D’ici à la mi‐juin, la France aura importé d’Espagne plus de 83 000
tonnes de fraises. Enfin, si on peut appeler « fraises » ces gros trucs
rouges, encore verts près de la queue car cueillis avant d’être mûrs,
et ressemblant à des tomates. Avec d’ailleurs à peu près le goût des
tomates...
Si le seul problème posé par ces fruits était leur fadeur, après tout,
seuls les consommateurs piégés pourraient se plaindre d’avoir acheté
un produit qui se brade actuellement entre deux et trois euros le kilo
sur les marchés et dans les grandes surfaces, après avoir parcouru 1
500 km en camion. À dix tonnes en moyenne par véhicule, ils sont 16 000
par an à faire un parcours valant son pesant de fraises en CO2 et
autres gaz d’échappement. Car la quasi‐totalité de ces fruits poussent
dans le sud de l’Andalousie, sur
les limites du parc national de Doñana, près du delta du Guadalquivir,
l’une des plus fabuleuses réserves d’oiseaux migrateurs et nicheurs
d’Europe.
Il aura fallu qu’une équipe d’enquêteurs du WWF‐France s’intéresse à la marée montante de cette fraise hors saison pour que soit révélée l’aberration écologique de cette production qui étouffe la fraise française (dont une partie, d’ailleurs, ne pousse pas dans de meilleures conditions écologiques). Ce qu’ont découvert les envoyés spéciaux du WWF, et que confirment les écologistes espagnols, illustre la mondialisation bon marché.
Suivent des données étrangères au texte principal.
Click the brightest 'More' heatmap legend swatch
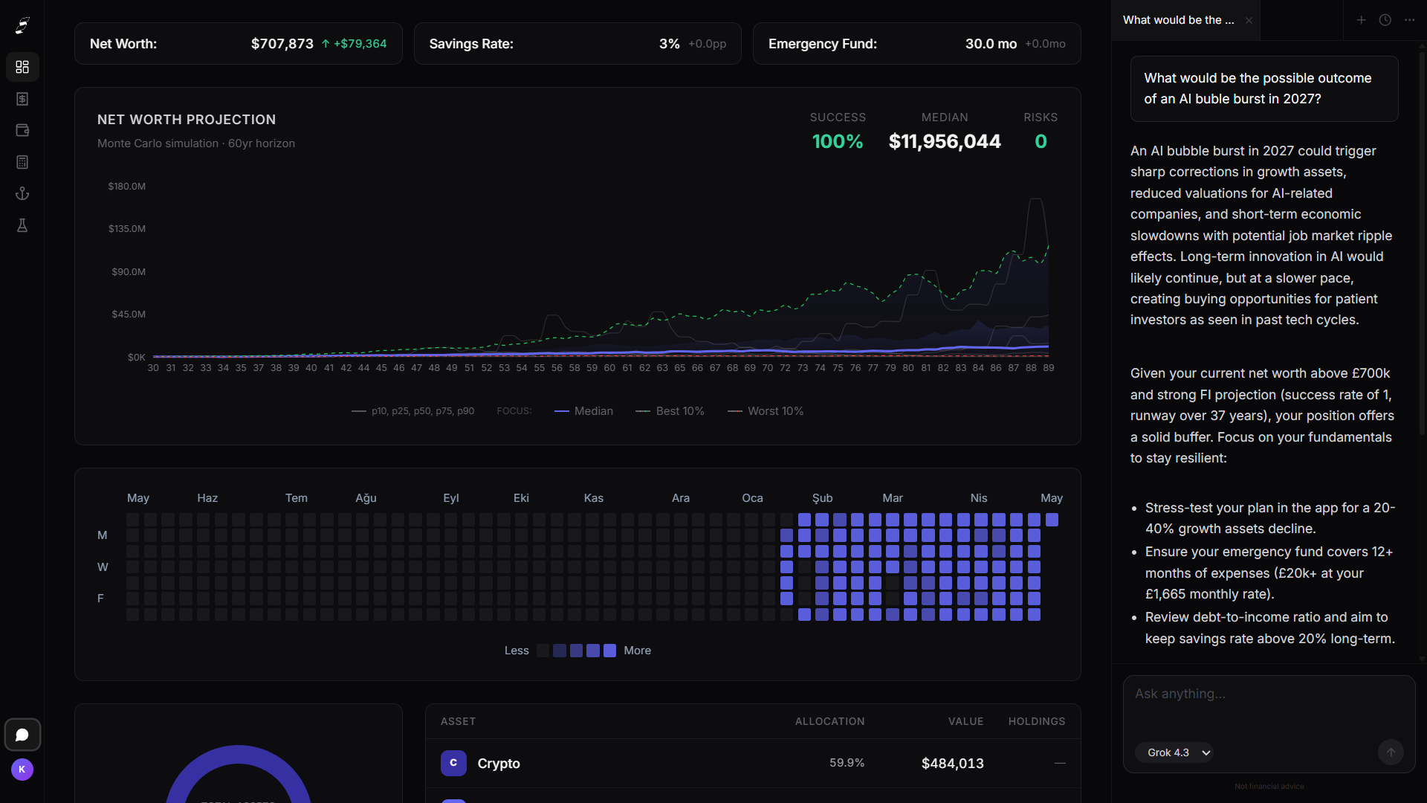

Cette agriculture couvre près de six mille hectares, dont une bonne centaine empiète déjà en toute illégalité (tolérée) sur le parc national. Officiellement, 60% de ces cultures seulement sont autorisées ; les autres sont des extensions « sauvages » sur lesquelles le pouvoir régional ferme les yeux en dépit des protestations des écologistes.
Les fraisiers destinés à cette production, bien qu’il s’agisse d’une
plante vivace productive plusieurs années, sont détruits chaque année.
Pour donner des fraises hors saison, les plants produits in vitro sont
placés en plein été dans des frigos qui simulent l’hiver, pour avancer
leur production. À l’automne, la terre sableuse est nettoyée et
stérilisée, et la microfaune détruite avec du bromure de méthyl et de
la chloropicrine. Le premier est un poison violent interdit par le
protocole de Montréal sur les gaz attaquant la couche d’ozone, signé en
1987 (dernier délai en 2005) ; le second, composé de chlore et
d’ammoniaque, est aussi un poison dangereux : il bloque les alvéoles pulmonaires.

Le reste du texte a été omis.